Fine-tuning strategy:

Frozen:
- Vision encoder
- Text encoder
Trainable:
- text_projection
- visual_projection
- logit_scale

Inference Pipeline

1. Text Encoding

The query is tokenized and passed through the CLIP text encoder:

T = TextEncoder(query)

2. Projection

The pooled output is projected into the joint embedding space:

z_q = normalize( W_t · T )

Where:

W_t = text projection matrix
normalize(x) = x / ||x||

3. Color Embedding Space

A fixed vocabulary of colors is used:

C = ["red", "blue", "green", ...]

Each color is embedded as:

z_c = normalize( W_t · TextEncoder(color) )

4. Similarity Computation

Similarity is computed using cosine similarity:

sim(q, c) = z_q · z_c

Since embeddings are normalized:

cosine_similarity = dot_product

5. Color Selection Rule

Let:

s_max = max(sim(q, c))

Selected colors:

S = { c | sim(q, c) ≥ (s_max - margin) }

Where:

margin ≈ 0.1

This ensures:

relative selection
robustness across queries

Output

The model returns:

[(color_1, score_1), (color_2, score_2), ...]

Example:

[("green", 0.66), ("brown", 0.60)]

Usage

from transformers import CLIPModel, CLIPProcessor
import torch

model = CLIPModel.from_pretrained("YOUR_USERNAME/clip-color-filter-cs2")
processor = CLIPProcessor.from_pretrained("YOUR_USERNAME/clip-color-filter-cs2")

device = "cuda" if torch.cuda.is_available() else "cpu"
model = model.to(device)

def predict_colors(query, color_vocab, margin=0.1):
    inputs = processor(text=[query], return_tensors="pt", padding=True).to(device)

> AVAILABLE DATA
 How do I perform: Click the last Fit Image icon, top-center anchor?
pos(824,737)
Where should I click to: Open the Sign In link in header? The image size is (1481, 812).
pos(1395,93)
...
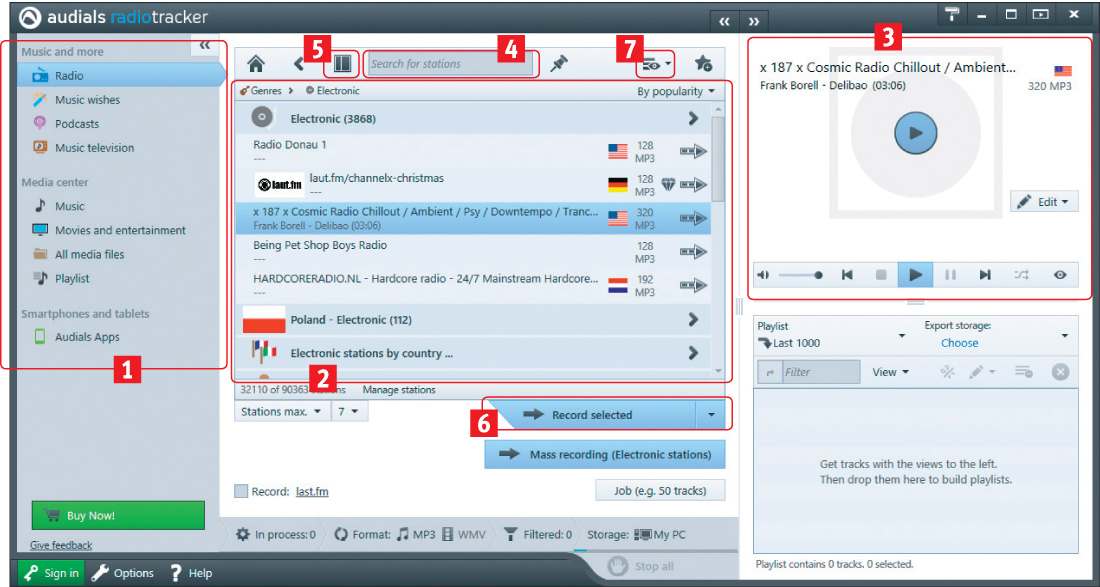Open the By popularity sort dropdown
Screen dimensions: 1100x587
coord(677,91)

> WRITTEN TASKS
(a) Reproduce word for word the part of the color-filter passage from "The query is" to "normalize( W_t · T )".
(b) Quote the lines of the rows from the line with "How do I perform: Click" to the line with "pos(1395,93)", including both of those lines.

> RESULTS FOR EACH TASK
(a)
The query is tokenized and passed through the CLIP text encoder:

T = TextEncoder(query)

2. Projection

The pooled output is projected into the joint embedding space:

z_q = normalize( W_t · T )

(b)
 How do I perform: Click the last Fit Image icon, top-center anchor?
pos(824,737)
Where should I click to: Open the Sign In link in header? The image size is (1481, 812).
pos(1395,93)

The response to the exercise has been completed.